Belgium: The New Flemish Alliance (N-VA) is a Flemish nationalist and conservative political party. It strives for the secession of Flanders from Belgium. It has become the largest party of Flanders as well as of Belgium as a whole, and now it is leading the Flemish Government.
Sweden: The Sweden Democrats (SD) is a nationalist political party. The party has been described as far-right, right-wing populist, national-conservative and anti-immigration. In the 2014 general election the SD got around 13% of votes, becoming the 3rd largest party in Sweden.
What all these parties have in common is, besides being eurospectic and nationalist, the rejection of the “welcome policies” to migrants and to those who are getting away from the misery of the South of the World and who are looking for a better life in the Old Continent. These parties are not all the same: some of them are extremely far-right parties, like the German Republikaner, the National Democratic Party of Germany (NPD), the Italian Fiamma Tricolore, Forza Nuova, Fronte Sociale Nazionale, the Spanish National Democracy, the British National Party, the Greek Golden Dawn, the Hungarian Justice and Life Party, the Flemish Vlaams Blok. Other parties prefer to be considered as conservative or right-wing socialists, like the French Front National and the Freedom Party of Austria.

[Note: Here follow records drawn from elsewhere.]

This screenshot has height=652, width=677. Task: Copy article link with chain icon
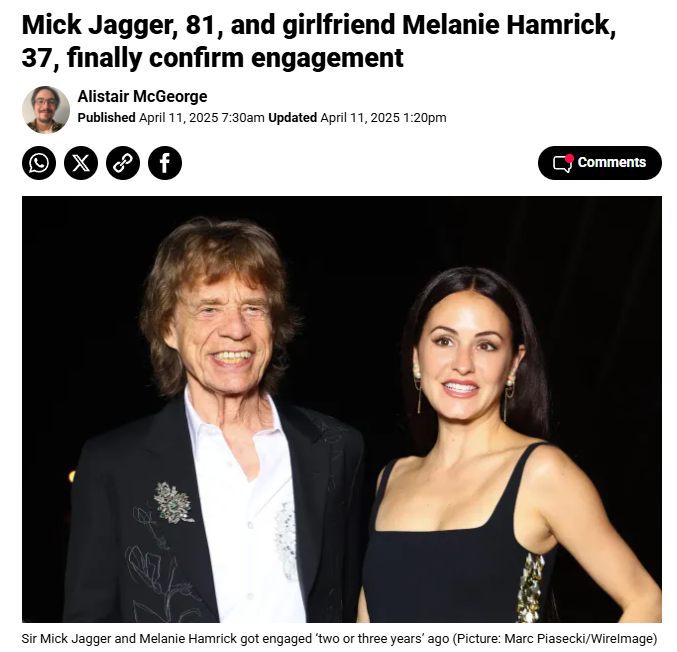[x=123, y=163]
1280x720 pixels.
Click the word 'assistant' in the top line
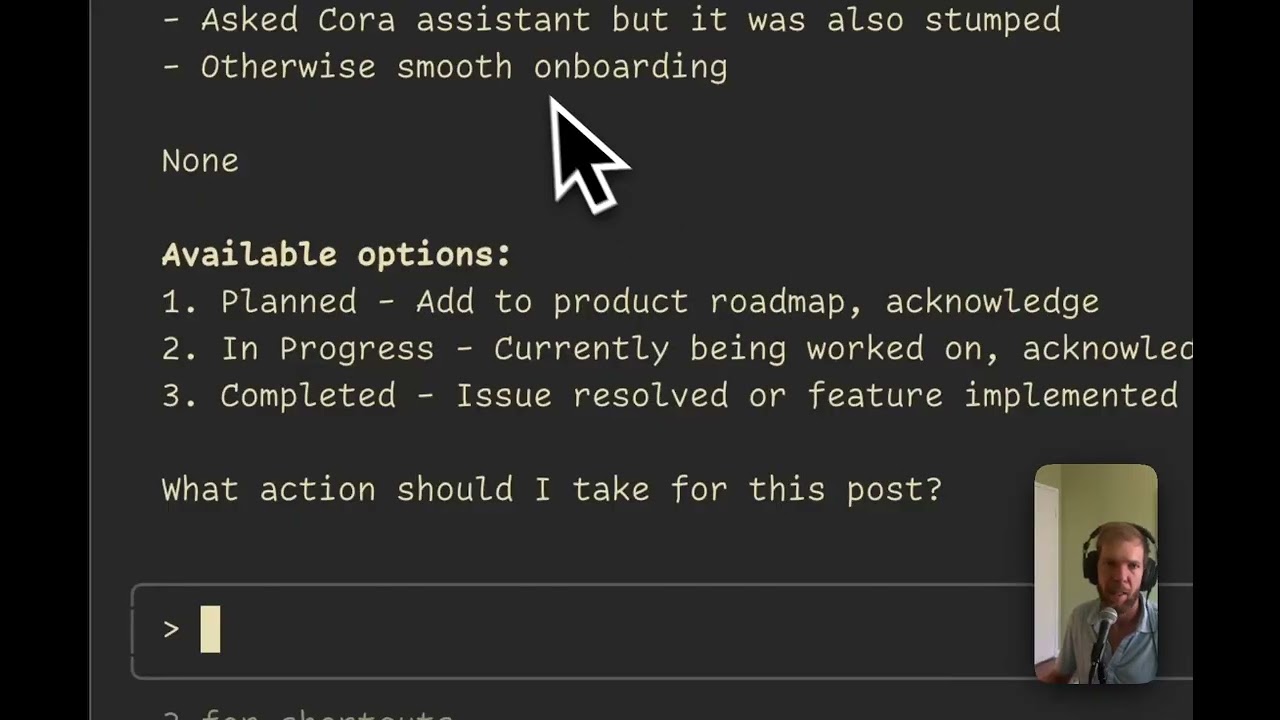[503, 20]
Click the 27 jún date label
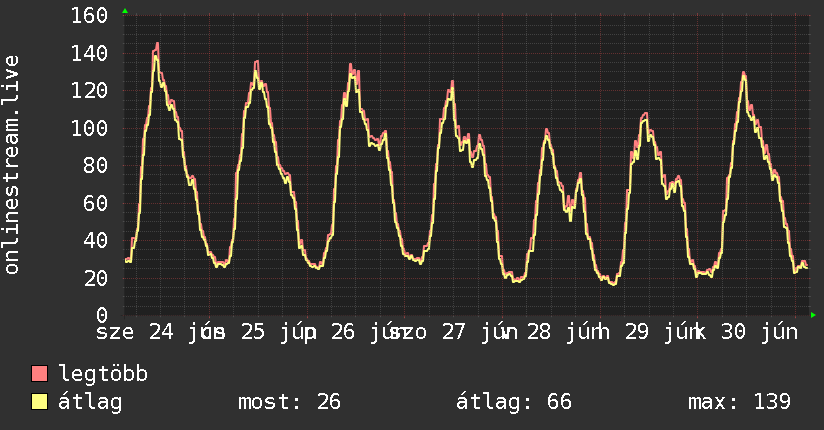This screenshot has width=824, height=430. pos(480,332)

In the Eastern European countries there are parties in which ultra-nationalist connotation prevails, like the Greater Romania Party, the Liberal Democratic Party of Russia (LDPR), the Slovak National Party, the Croatian Party of Rights, and the Serbian Radical Party. And it is no coincidence that in Germany the far right achieved the greatest possible consensus in the Eastern Germany.
These parties are not just characterised by xenophobic and racist attitudes. They have indeed a common approach to refuse Community institutions and bodies or at least to refuse the current European architecture drawn by the Jean-Claude Juncker’s European People’s Party (EPP) and by the Party of European Socialists, which means closer integration, common currency, European Parliament and Commission. The far-right parties wish to get back to the dominance of the Nation States as opposed to Community bodies in order to safeguard the regional specifities.
In short, less Europe and more State. Less immigration, more nation. Less freedom, more borders.